The play starts in 1969 as Gerry awaits the birth of his son in a maternity ward. There he meets his main sidekicks, Fireball, a mortuary attendant and inveterate darts player, and Felix. He also finds out about the start of what appears to be a little bit of rioting and insurrection that will probably last 24 hours but turns out to be the commencement of 35 years of hell.
As a memorial to the tragic lives of West Belfast Catholics over this period, The History of the Troubles has a great deal to offer. On a national level it brings in characters such as Jack Lynch and Bobby Sands - not to mention Margaret Thatcher who somehow managed to unify the two sides in their hatred of her. We are also reminded of many events including the commencement of internment, the formation of Citizens' Defence Committees that prefigured IRA membership for so many, the sad attempt at power-sharing without power and the peace movement that promised so much hope.

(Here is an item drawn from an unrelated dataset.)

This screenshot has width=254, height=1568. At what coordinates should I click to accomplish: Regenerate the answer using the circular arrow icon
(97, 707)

All of this is very worthy and fascinating both to those who remember the events and also to those for whom they are pure history. They are given a human dimension by the reactions of the haemorrhoid-suffering Gerry and his friends to events as they evolve. The boys try to become the first pacifist members of the IRA and generally go about their business shocked by but ignoring many of the historical events going on around them.
There are some genuinely touching moments, in particular the death of Gerry's University-educated teenage son. Whether this needed the Rolling Stones' 19th Nervous breakdown to introduce it and cheapen it is more questionable.

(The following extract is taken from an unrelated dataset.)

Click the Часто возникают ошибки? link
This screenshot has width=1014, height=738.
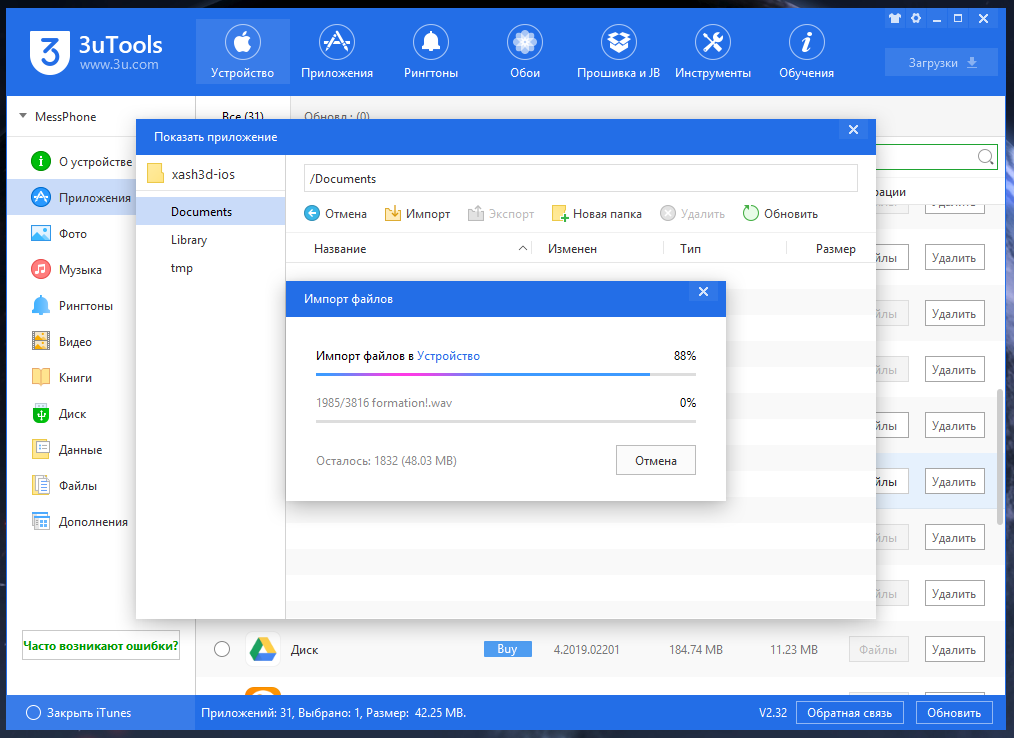(101, 646)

It appears that having got this far, the producers decided that history was not enough. Around this framework, two quite talented stand-up comedians, Messrs Conor Grimes and Alan McKee, weave their brand of Irish humour. This does not always sit well with the events going on around it. Happily, it is genuinely very funny a fair amount of the time.
The mix of history, human heartache and comedy ensures that this play will have a wide appeal and its location at the Tricycle, so often home to Irish writing, means that it is likely to be a box-office success. Whether it might have been better to write two separate plays from this material is another matter.